▸ Exercise directions
Rewrite everything from the line containing "Image resolution: width=298" down to the end of the entries, changing "red splat" to "red splash" and keeping all else unchanged. Leave the pictures out.

▸ Data in this exercise

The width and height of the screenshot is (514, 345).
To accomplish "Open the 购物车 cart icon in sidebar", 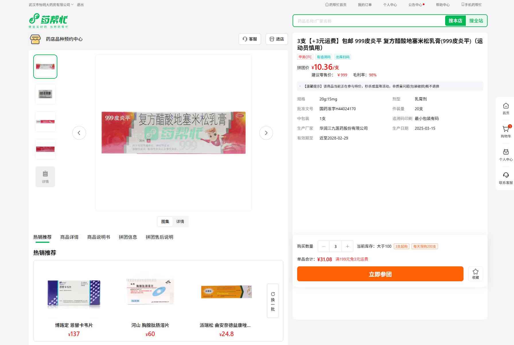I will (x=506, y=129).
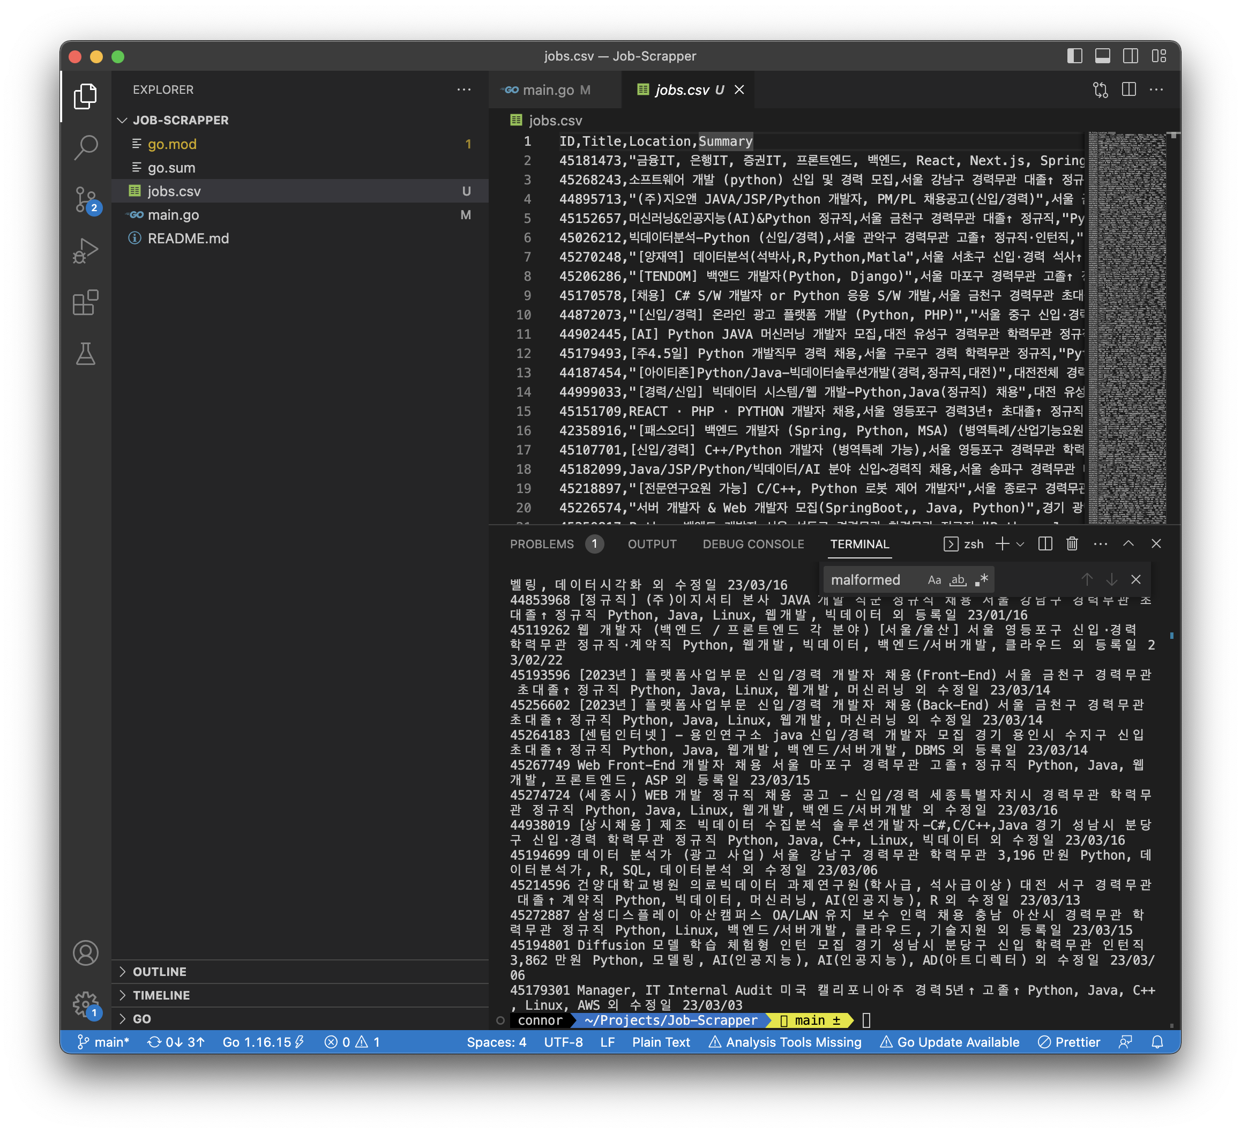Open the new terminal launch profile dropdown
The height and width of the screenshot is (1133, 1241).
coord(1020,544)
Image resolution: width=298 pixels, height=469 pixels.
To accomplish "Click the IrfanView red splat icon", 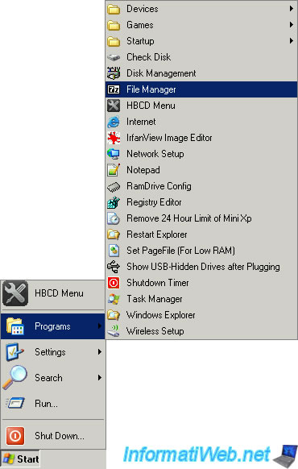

▸ The response
Image resolution: width=298 pixels, height=469 pixels.
To accomplish "Click the IrfanView red splash icon", 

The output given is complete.